Notably, higher serum creatinine levels are observed in moderate to severe CAD, with renal function being the main independent predictor of circulating A-FABP levels. Previous studies have shown a negative relationship between GFR and A-FABP concentration, suggesting that A-FABP might have an important role in the interplay between renal dysfunction and the development of coronary atherosclerosis [34]. Because A-FABP is a low-molecular-weight plasma protein, freely filtered at the glomerulus, a decrease in glomerular function will result in an elevation of A-FABP concentration. In our current study, A-FABP level remained an independent predictor of myocardial perfusion abnormality, even after adjusting for renal function.

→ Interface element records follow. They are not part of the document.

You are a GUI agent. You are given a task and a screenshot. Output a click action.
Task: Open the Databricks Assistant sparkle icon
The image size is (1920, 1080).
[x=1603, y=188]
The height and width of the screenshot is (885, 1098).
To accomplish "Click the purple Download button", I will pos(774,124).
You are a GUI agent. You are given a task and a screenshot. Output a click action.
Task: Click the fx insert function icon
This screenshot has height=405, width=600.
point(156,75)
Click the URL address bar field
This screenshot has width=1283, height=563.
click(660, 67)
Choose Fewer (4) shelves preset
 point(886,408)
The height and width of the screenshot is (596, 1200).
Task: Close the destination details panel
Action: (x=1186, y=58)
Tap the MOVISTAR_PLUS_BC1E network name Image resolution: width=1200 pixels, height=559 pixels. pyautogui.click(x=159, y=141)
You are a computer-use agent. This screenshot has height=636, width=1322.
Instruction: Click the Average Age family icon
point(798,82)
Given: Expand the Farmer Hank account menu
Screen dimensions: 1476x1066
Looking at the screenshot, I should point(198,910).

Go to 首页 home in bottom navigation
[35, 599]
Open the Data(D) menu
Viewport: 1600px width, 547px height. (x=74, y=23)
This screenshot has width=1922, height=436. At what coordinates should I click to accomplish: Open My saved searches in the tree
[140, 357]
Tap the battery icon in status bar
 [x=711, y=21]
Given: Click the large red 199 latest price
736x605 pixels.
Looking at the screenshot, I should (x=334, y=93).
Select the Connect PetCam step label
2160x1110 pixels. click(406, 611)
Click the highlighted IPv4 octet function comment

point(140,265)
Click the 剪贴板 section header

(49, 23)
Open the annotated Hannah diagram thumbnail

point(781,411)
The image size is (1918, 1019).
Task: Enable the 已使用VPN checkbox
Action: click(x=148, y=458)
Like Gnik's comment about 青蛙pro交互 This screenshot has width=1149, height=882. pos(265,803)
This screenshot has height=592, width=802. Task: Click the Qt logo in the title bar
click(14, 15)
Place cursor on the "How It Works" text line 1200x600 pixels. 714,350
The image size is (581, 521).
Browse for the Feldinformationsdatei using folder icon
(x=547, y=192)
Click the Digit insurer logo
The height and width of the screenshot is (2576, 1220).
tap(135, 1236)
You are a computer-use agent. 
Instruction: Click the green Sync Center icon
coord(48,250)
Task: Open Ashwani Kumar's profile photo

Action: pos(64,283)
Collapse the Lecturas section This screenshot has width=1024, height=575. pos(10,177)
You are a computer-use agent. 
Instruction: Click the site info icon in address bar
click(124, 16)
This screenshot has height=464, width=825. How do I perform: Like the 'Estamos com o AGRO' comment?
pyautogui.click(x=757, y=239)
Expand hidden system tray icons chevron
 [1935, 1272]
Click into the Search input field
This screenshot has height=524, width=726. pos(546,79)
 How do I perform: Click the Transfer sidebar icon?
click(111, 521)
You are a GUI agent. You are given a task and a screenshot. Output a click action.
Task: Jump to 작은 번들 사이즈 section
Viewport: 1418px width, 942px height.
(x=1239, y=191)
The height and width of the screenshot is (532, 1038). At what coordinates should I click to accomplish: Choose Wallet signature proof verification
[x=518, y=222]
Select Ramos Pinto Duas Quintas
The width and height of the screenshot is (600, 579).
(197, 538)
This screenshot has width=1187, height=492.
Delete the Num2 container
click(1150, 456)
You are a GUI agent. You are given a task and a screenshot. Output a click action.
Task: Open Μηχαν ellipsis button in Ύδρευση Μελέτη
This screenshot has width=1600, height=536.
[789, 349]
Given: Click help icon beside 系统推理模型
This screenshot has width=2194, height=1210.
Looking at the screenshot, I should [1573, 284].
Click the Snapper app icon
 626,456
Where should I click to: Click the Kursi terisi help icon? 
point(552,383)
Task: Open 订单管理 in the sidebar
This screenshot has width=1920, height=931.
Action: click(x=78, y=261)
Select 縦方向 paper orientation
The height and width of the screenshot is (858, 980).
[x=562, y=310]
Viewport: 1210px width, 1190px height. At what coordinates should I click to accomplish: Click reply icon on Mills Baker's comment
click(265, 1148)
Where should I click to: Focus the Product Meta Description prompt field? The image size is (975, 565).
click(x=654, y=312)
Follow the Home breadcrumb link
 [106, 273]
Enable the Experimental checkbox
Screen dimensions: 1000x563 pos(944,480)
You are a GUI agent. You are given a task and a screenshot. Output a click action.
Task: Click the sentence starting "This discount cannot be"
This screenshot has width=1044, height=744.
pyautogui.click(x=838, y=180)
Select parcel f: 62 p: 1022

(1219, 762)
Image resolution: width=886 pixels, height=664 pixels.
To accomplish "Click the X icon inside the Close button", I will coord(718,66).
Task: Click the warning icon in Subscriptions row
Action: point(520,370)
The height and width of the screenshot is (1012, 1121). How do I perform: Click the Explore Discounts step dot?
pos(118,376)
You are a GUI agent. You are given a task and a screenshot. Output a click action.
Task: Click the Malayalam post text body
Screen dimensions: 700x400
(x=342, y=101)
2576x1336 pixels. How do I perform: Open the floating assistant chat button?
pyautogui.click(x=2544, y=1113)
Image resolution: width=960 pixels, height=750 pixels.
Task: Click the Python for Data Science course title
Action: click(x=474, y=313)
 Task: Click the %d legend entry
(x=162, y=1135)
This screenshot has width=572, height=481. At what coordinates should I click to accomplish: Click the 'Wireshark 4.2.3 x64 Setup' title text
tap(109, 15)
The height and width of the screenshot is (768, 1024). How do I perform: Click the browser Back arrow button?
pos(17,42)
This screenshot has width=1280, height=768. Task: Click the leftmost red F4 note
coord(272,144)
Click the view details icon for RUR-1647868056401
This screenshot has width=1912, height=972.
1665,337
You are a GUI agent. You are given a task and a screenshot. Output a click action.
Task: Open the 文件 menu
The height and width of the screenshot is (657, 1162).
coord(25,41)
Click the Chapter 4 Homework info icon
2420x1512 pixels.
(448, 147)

There were some limitations in the present study. First, the small number of patients enrolled was inadequate to obtain conclusive data. Second, owing to the cross-sectional design of our study, some conclusions were based on findings from association studies that did not imply a direct causal relationship. Third, the SSS could not accurately indicate the severity of CAD in a small number of patients who underwent percutaneous coronary angioplasty before SPECT analysis. However, the myocardial scar, indicated by SRS, was not affected by whether angioplasty had been performed.

Conclusions

In our study, the serum A-FABP levels not only were associated with myocardial perfusion abnormalities and left ventricular function, but also predicted the presence of HF in the CAD patients. In conjunction with previous data, our results confirm the important role of A-FABP in metabolic syndrome, atherosclerosis, and HF. However, a further large-scale, prospective study is needed to confirm its predictive value upon traditional CAD risk factors.